[Location data for words and elements]
• • • • •
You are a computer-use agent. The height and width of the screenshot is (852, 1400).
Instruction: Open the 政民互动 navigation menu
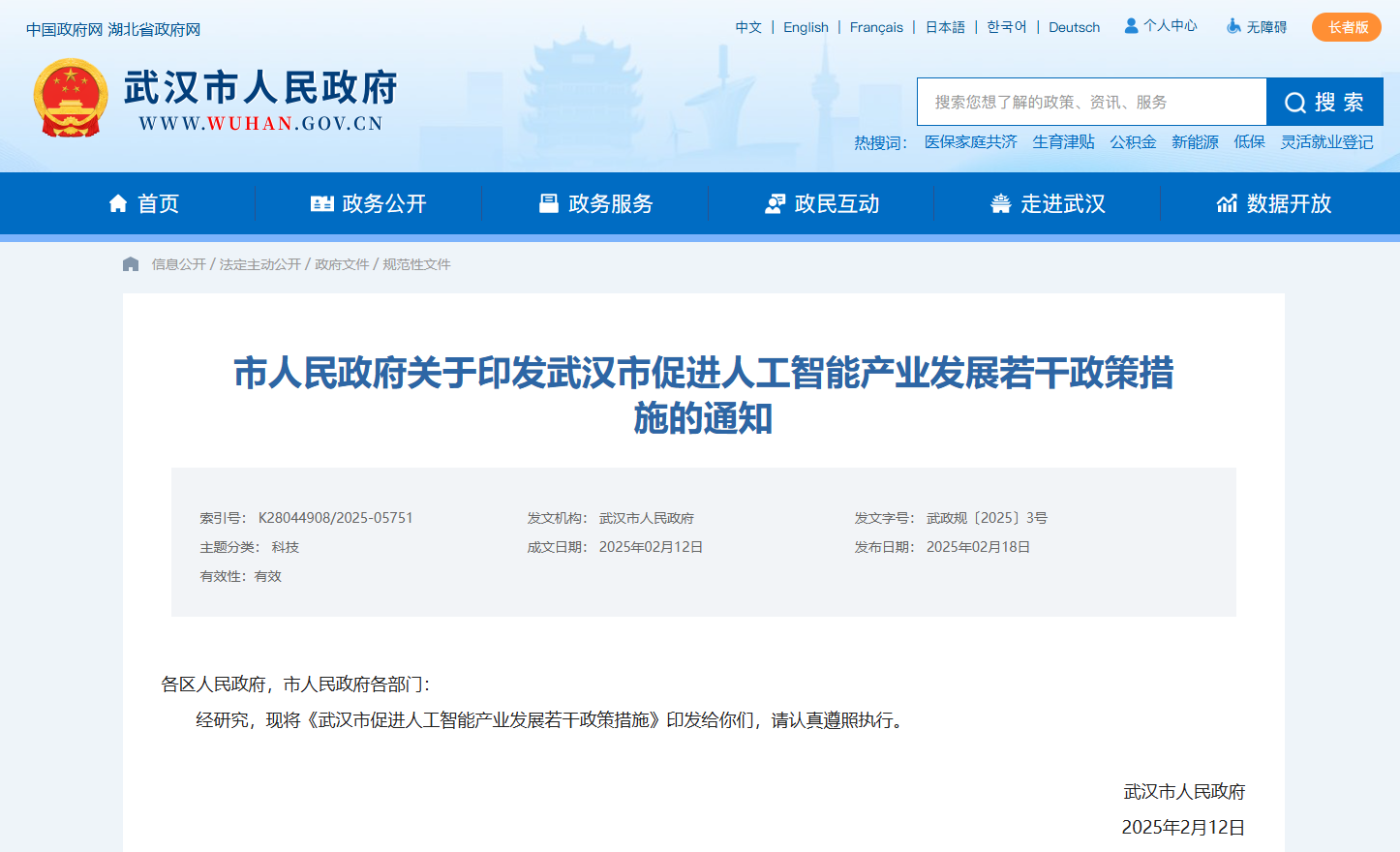pos(822,203)
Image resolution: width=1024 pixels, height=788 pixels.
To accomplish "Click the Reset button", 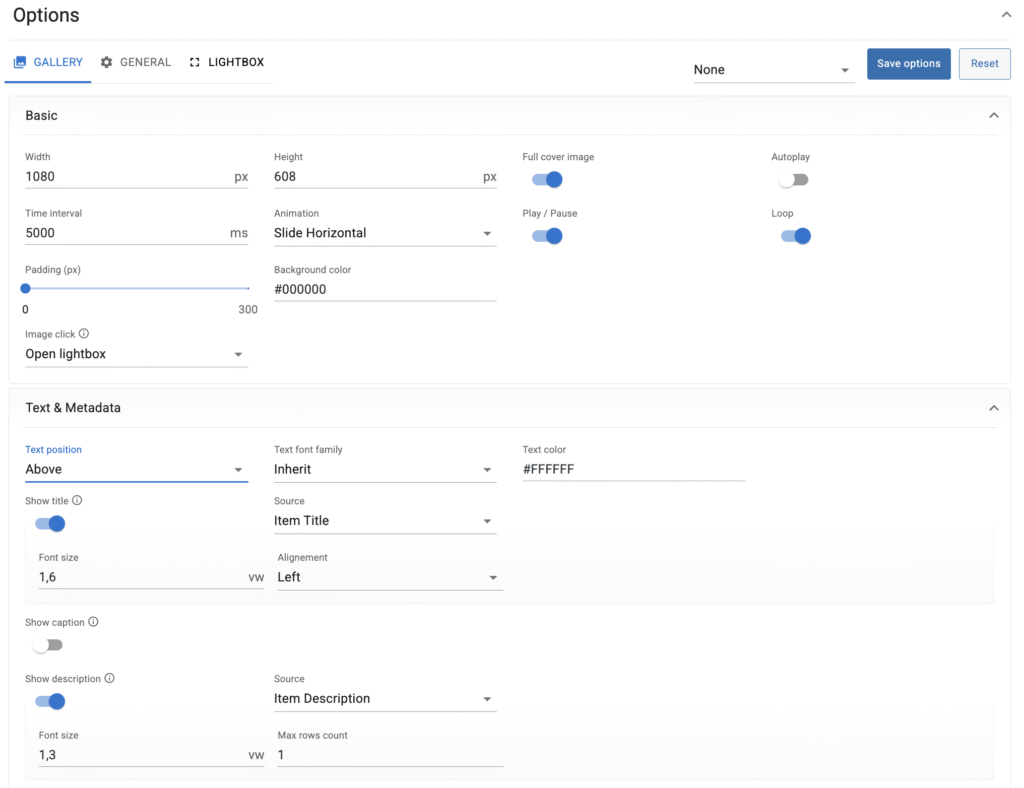I will click(984, 63).
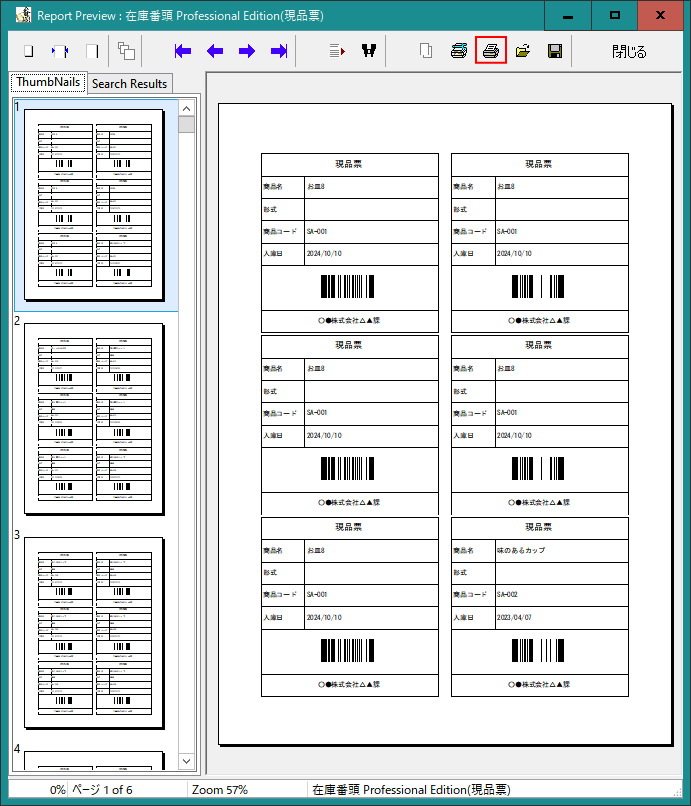Image resolution: width=691 pixels, height=806 pixels.
Task: Select page 2 thumbnail
Action: point(94,419)
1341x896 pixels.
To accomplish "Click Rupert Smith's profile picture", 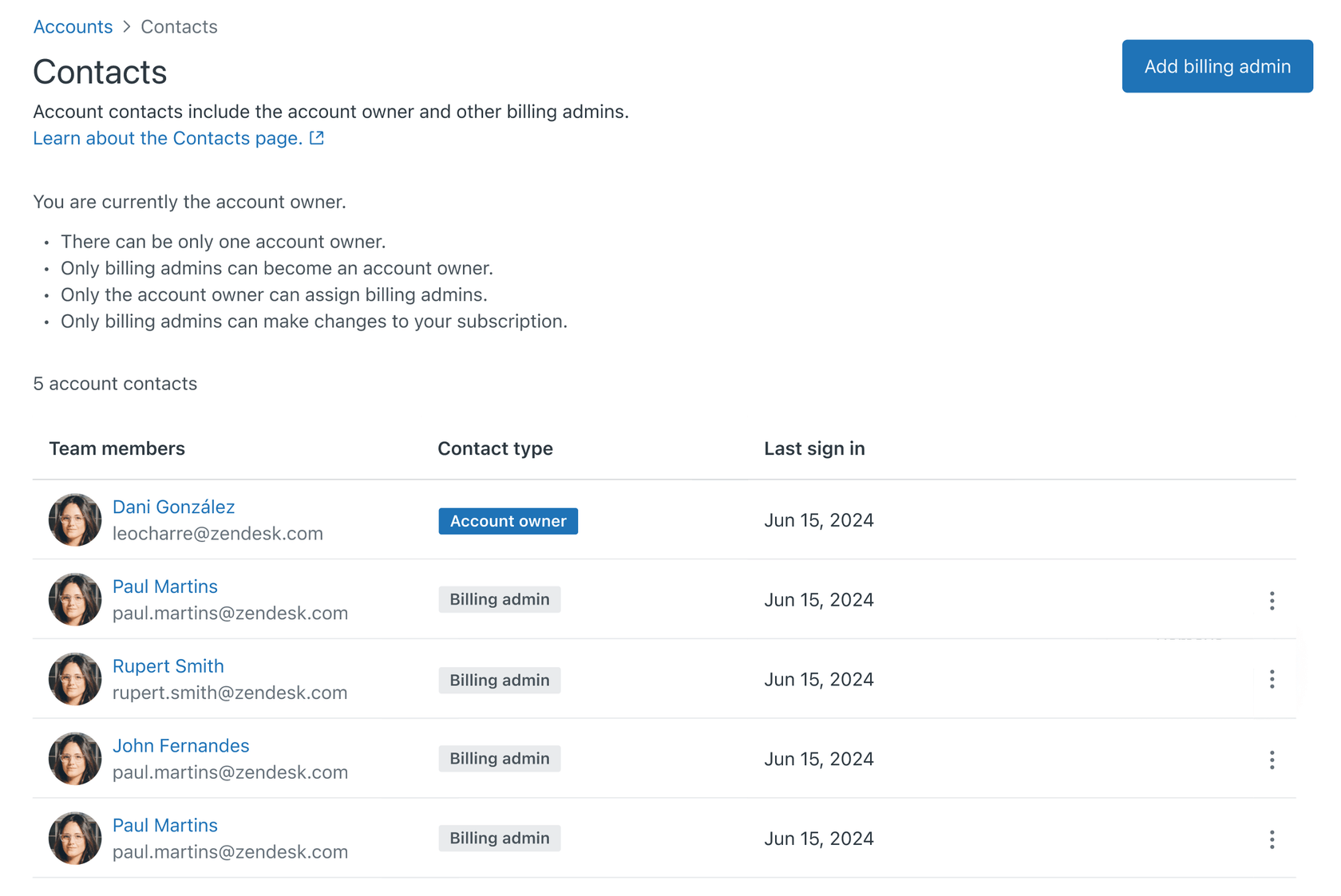I will pyautogui.click(x=74, y=679).
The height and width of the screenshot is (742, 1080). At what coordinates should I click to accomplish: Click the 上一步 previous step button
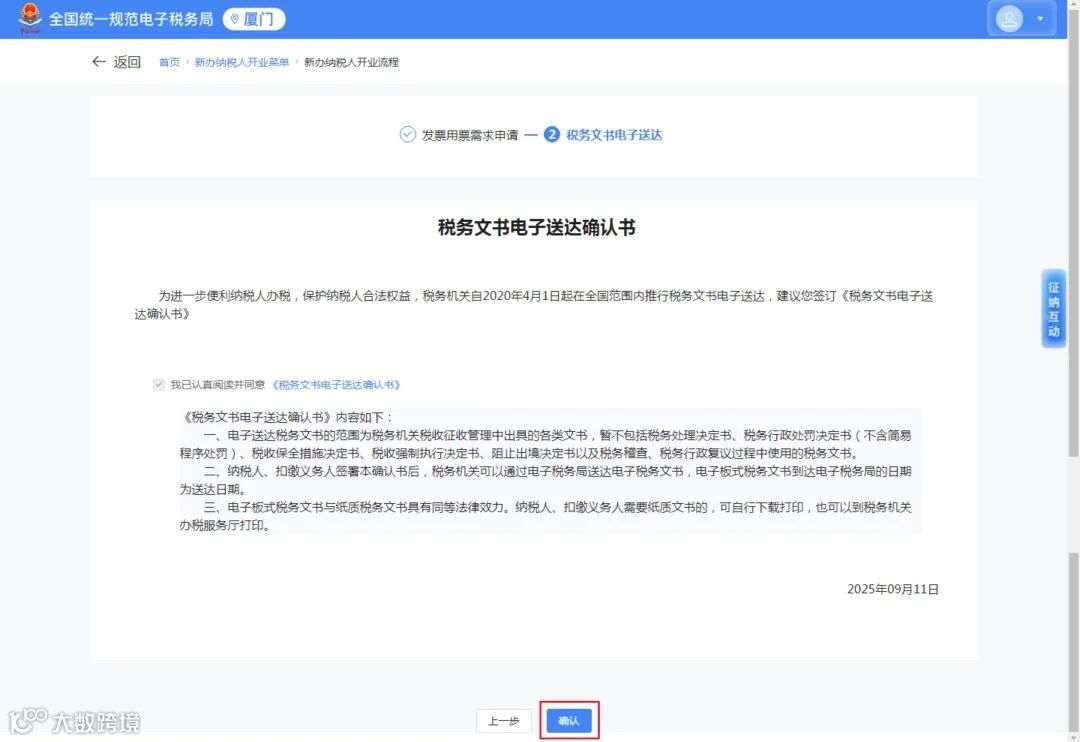(504, 720)
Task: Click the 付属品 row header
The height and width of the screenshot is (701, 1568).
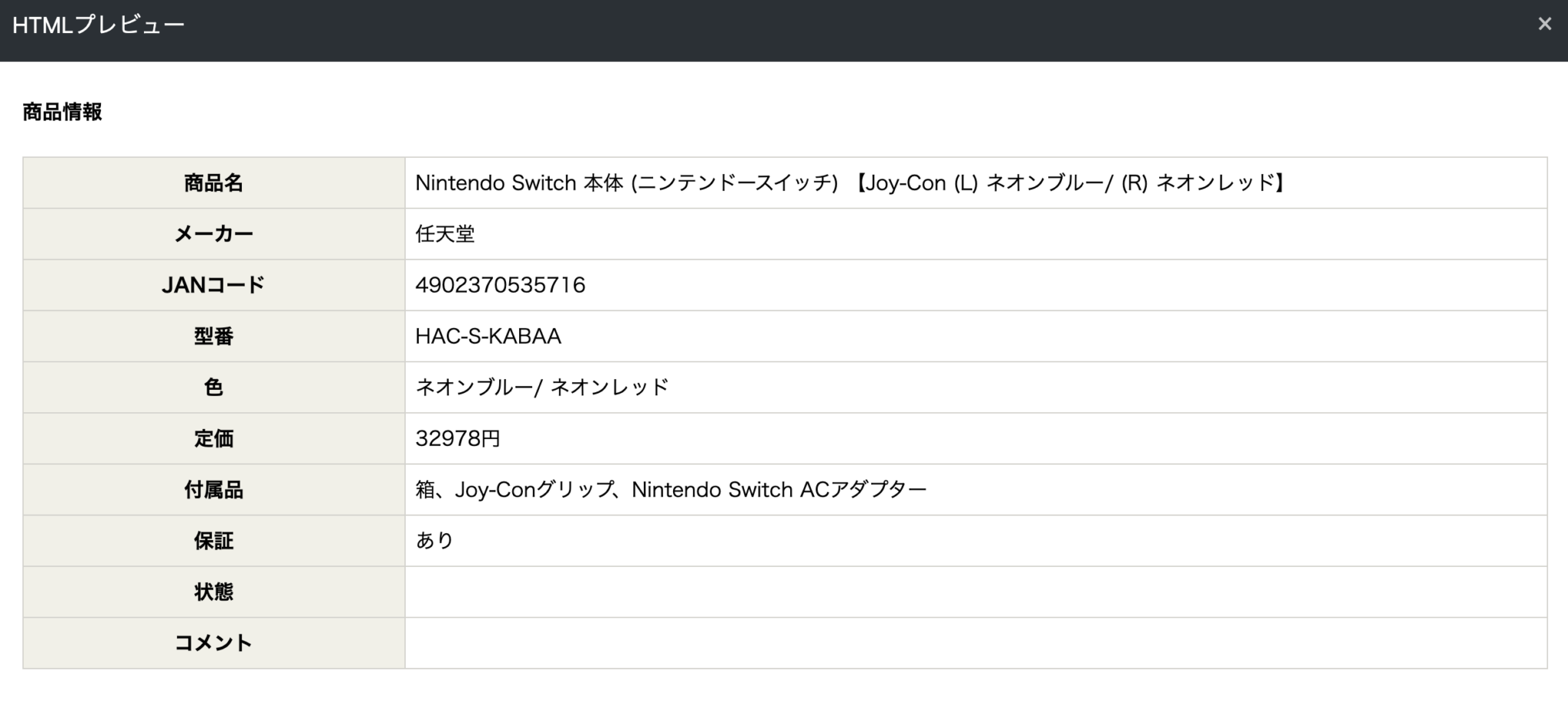Action: pyautogui.click(x=213, y=490)
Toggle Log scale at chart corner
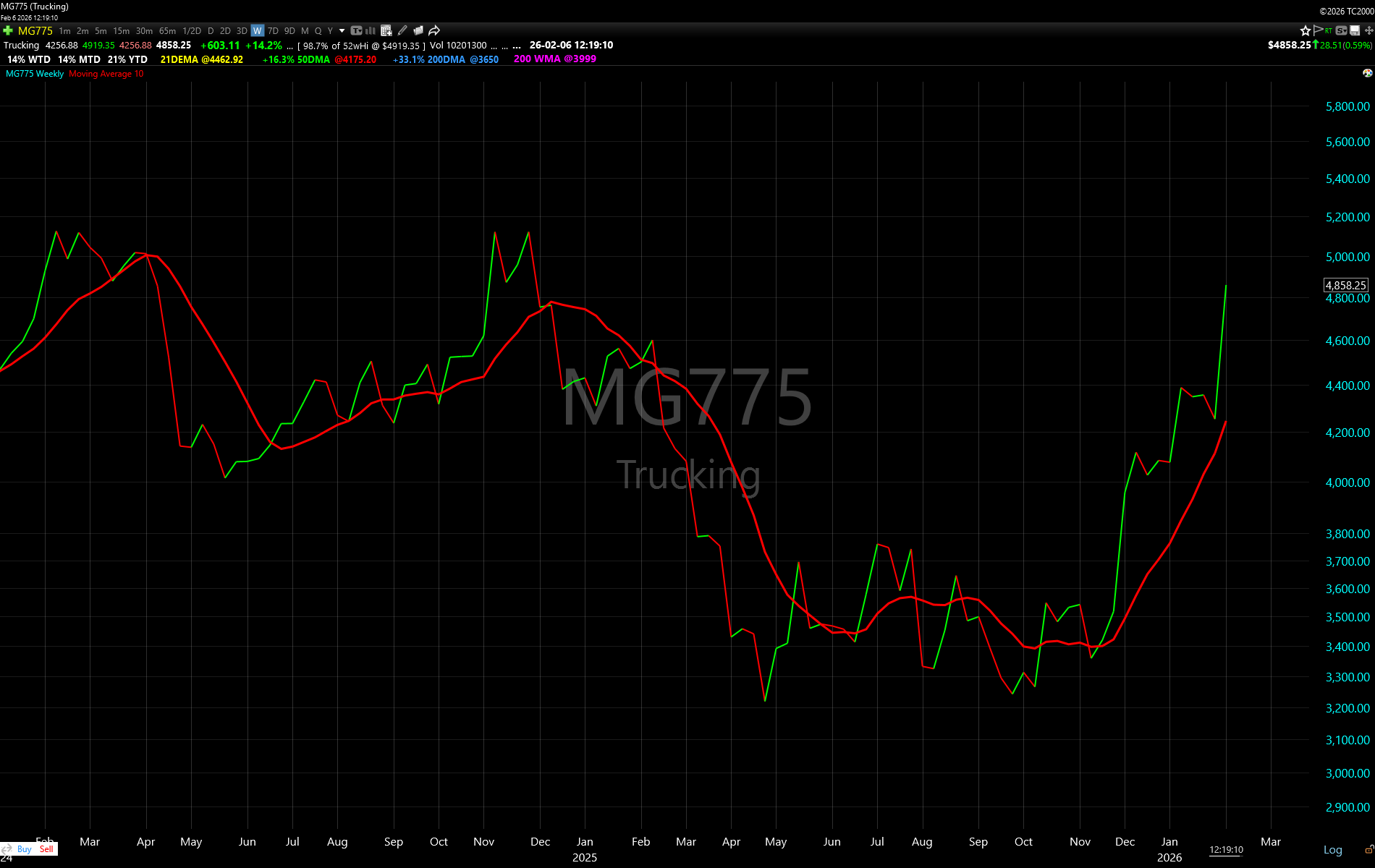The height and width of the screenshot is (868, 1375). point(1332,850)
• • • • •
Short problem.
Reproduce word for word every line from the one containing "The height and width of the screenshot is (742, 1080)." down to the end of the items, with both of those ends included. Leave the pictures out of your answer.

Response for this exercise.
The height and width of the screenshot is (742, 1080). At what coordinates should I click to accomplish: Click the 上一步 previous step button
(504, 720)
Task: Click the 付属品 row header
The height and width of the screenshot is (701, 1568).
Action: pyautogui.click(x=213, y=490)
Toggle Log scale at chart corner
The height and width of the screenshot is (868, 1375). point(1332,850)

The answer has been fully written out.